The two enterprises also share the two drawbacks often associated with mobile GPS systems: battery life and urban accuracy.
As for battery life, the GPS antenna and processor consume battery power each time the position is updated. Collegeboxes has its phones send updates every five minutes and has found that a normal battery will not last through a work day, according to Kowitt. Getting extended-life batteries for the phones solved most of the problem. At SuperShuttle, the phones send in updates every three minutes, which would consume even more battery power, but the phones are left continually plugged into re-chargers in the vans.
As for accuracy, GPS does not work well (or at all), inside buildings. In fact, it has problems with urban canyons, as encountered in Manhattan. “The units can triangulate from cell towers when they are inside, so you never lose
where someone is located,” says Collegeboxes’ Kowitt. “The accuracy goes down to the block level then, and the usefulness is less, but the minute they go outside—boom—it’s accurate again.”
At SuperShuttle, the units don’t go into buildings (except by accident), and Hogan says he’s never seen the system stay inaccurate for more than a few moments.
Not everyone is so upbeat about cell phone GPS. Rob Groot, managing director for the Americas at Teydo BV, a Dutch company offering GPS-based location and timesheet services, says his firm tried using cell phones 18 months ago but gave up. If the phone had any difficulty getting a GPS reading, the network would return the location of the cell tower. Using cell tower triangulation as backup could produce accuracy worse than a mile off. So Teydo BV based its service on a more expensive handheld GPS unit with a wireless connection (the TrimTrak from Trimble Navigation). The service costs $249 for the hardware, $99 per year for the wireless account and 10 to 16 cents per location fix.
“It’s been a raving success,” says Groot, but accuracy may still be a problem in urban canyons.
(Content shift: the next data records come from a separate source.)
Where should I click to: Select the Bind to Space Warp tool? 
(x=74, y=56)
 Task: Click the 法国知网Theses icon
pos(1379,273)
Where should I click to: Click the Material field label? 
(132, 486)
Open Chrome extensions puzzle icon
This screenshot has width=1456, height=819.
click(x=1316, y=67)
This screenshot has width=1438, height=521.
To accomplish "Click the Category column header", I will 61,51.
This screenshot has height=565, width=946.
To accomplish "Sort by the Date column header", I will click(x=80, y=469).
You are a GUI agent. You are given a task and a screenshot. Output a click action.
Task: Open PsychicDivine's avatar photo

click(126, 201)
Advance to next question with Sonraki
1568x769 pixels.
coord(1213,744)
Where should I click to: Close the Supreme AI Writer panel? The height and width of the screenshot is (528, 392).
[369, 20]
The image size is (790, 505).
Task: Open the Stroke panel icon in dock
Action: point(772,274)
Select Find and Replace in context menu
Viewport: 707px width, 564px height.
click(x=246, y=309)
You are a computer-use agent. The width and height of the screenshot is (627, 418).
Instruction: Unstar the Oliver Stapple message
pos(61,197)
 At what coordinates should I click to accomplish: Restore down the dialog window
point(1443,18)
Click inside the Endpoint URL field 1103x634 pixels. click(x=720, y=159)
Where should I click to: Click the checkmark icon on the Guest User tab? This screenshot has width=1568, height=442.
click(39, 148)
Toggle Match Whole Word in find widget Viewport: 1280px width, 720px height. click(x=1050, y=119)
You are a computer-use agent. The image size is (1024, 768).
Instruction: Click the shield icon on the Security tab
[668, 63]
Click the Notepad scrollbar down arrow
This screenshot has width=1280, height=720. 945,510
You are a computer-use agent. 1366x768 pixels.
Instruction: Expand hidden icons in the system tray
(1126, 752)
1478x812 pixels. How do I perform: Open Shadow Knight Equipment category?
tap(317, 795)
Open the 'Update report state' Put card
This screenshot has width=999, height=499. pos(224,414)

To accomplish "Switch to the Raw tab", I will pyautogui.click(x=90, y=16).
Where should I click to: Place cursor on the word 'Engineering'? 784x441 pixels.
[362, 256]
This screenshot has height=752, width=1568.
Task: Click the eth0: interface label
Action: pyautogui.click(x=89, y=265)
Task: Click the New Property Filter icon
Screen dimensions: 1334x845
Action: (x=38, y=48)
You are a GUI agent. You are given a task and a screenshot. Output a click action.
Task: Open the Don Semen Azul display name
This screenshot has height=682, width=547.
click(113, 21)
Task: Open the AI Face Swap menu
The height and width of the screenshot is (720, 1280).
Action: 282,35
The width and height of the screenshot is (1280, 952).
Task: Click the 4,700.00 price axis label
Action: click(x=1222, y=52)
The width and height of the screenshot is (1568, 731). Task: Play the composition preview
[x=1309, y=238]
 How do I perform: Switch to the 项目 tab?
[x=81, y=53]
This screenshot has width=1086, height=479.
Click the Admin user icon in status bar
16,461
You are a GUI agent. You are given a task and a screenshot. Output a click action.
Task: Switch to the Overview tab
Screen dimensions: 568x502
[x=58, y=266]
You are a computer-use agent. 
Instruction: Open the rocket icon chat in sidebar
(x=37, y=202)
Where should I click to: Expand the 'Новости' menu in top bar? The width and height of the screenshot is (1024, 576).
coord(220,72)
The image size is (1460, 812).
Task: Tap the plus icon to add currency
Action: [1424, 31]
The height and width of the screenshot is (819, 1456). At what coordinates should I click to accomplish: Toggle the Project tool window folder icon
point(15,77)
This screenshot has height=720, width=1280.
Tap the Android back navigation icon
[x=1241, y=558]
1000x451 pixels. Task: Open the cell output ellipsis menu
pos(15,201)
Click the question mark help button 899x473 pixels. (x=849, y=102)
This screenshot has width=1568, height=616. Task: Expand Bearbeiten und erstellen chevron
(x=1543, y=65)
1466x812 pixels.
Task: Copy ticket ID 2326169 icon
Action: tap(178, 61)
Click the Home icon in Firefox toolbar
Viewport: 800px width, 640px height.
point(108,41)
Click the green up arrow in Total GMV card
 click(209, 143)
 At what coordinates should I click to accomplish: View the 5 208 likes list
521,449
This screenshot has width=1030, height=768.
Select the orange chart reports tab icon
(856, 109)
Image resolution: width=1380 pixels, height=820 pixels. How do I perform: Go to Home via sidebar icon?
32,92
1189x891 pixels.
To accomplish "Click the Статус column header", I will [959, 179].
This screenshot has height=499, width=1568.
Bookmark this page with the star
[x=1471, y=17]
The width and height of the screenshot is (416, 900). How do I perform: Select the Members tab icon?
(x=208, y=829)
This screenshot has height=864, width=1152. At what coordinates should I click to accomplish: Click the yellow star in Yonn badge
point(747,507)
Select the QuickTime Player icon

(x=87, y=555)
Groot also notes that cell phone accuracy has been getting better. In fact, various sources mentioned that better antennas, the use of TV broadcast tower triangulation for additional backup and the additional use of dead reckoning should be enhancing cell phone GPS accuracy in the near future.
In terms of radio emissions, urban canyons have become thickets of stationary Wi-Fi antennas, and they, too, can be used for triangulation. Mexens Technology of New York City is selling a $19.95 software download for Mobile Windows platforms that will map Wi-Fi access points as the unit moves around and switch over to using them when the GPS signal is lost.
“In New York and San Francisco you have an average of 40 hotspots visible at any one time, and the accuracy you can get is similar to GPS,” says Cyril Houri, head of Mexens.
Like Nextel, Sprint has recently begun granting access to its network GPS data through a service called Business Mobility Framework. The system is accessed through a secure SSL Web connection, explains Barry Tishgart, director of mobility solutions for Sprint Business Solutions in Overland Park, Kan. The GPS readings are accurate to about 50 meters. If GPS is not available, the system falls back to cell tower triangulation, which is accurate to several hundred meters. If that doesn’t work, the system will return cell tower sectors. Towers usually have three sectors, so the method’s accuracy varies from several hundred meters to several kilometers, depending on the size of the cells, he explains. Pricing depends on how many fixes, and at what accuracy, the user wants per month, with less accurate fixes
costing a third to a half less.
As the above examples illustrate, GPS data lead directly to happier customers, decreased costs and increased revenues. What manager wouldn’t want to locate a few more dollars in the black?